And so I battled the snow and headed into a very cold Sunday morning.
Unaware of the majority of Lucian Freud’s work, I am a little embarressed to say, I was eager to discover just what his enormous collection stretching from the beginning to the recent end of his career, had instore.
Numbered and easy to follow (easier if you’re already familiar his work I’m sure), the National Portrait Gallery has done a wonderful job compiling such a vast and interesting collection.
Beginning with Freud’s earlier more finely detailed driven pieces notably featuring his first and second wife, Kitty and Caroline, (and many lovers in-between), passing iconic figures and portraits such as, Big Sue and Leigh Bowery, the collection halts to an abrupt and untimely end with his final unfinished piece, Portrait of the hound.
There is a haunting quality to this painting that just had to be there.
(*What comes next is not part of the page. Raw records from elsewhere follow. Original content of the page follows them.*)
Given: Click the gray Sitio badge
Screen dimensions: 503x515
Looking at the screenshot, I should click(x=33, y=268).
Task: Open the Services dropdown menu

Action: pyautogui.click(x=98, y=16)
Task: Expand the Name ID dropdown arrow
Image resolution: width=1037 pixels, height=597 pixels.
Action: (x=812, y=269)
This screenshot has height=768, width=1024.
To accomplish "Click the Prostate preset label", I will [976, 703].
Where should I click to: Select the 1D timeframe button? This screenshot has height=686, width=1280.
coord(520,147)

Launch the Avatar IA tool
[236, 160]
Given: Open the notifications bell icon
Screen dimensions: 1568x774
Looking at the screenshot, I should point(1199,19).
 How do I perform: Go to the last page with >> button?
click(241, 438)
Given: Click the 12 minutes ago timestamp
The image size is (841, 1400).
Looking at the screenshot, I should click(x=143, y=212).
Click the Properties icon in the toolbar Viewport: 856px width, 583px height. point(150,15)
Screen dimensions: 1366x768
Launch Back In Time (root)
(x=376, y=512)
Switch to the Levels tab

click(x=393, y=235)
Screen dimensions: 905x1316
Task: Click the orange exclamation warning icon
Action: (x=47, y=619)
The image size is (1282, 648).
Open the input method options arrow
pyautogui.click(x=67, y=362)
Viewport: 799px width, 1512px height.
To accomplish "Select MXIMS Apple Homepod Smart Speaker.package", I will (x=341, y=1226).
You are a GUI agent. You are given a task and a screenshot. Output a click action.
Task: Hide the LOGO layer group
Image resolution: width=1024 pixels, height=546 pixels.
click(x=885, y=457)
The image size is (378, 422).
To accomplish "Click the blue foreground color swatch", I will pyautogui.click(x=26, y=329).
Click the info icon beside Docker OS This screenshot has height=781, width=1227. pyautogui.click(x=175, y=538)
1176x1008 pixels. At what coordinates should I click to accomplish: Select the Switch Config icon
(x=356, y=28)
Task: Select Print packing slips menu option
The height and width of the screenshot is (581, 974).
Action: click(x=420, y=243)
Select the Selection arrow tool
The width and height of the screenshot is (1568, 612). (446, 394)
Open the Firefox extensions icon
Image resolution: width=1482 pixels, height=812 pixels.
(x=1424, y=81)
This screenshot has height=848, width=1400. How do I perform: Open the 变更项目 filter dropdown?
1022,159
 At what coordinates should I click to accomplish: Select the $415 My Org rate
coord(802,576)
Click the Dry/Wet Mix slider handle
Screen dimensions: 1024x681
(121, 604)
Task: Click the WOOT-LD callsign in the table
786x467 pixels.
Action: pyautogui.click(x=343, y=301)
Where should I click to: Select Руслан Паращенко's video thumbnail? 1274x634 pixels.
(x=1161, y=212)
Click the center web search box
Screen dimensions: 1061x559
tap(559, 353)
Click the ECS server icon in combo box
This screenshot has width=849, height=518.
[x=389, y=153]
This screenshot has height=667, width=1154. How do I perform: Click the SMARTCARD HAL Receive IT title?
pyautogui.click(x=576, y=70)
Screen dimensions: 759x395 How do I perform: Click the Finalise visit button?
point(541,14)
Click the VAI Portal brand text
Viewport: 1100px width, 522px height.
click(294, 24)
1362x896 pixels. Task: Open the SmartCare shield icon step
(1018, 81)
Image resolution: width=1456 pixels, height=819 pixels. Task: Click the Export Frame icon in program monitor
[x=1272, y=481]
It is the unfinished limbs and bodies of the man and dog fading into the white of the canvas that appear so prominently poignant.
And, it is also the contradictory coming-to-life through Freud’s own limbs at work that reassures us this huge body of work and life won’t be forgotten in a hurry.
Highlights of the collection for me include; the chronologically ordered self portraits of Freud revealing both a change in body and character, as well as artistic style, his early surrealist portraits of first wife Kitty and a playful and revealing photograph, dotted between rooms, of Freud painting his more well known portrait of the Queen, uncovering a vulnerable and captivating atmosphere only a true artist could bring out.
Unknowing and unable to say no to a sneak peek I was pleasantly surprised to find such an interesting and accessible exhibition.
Running until 27th May, this imprresively comprehensive collection is not to be missed.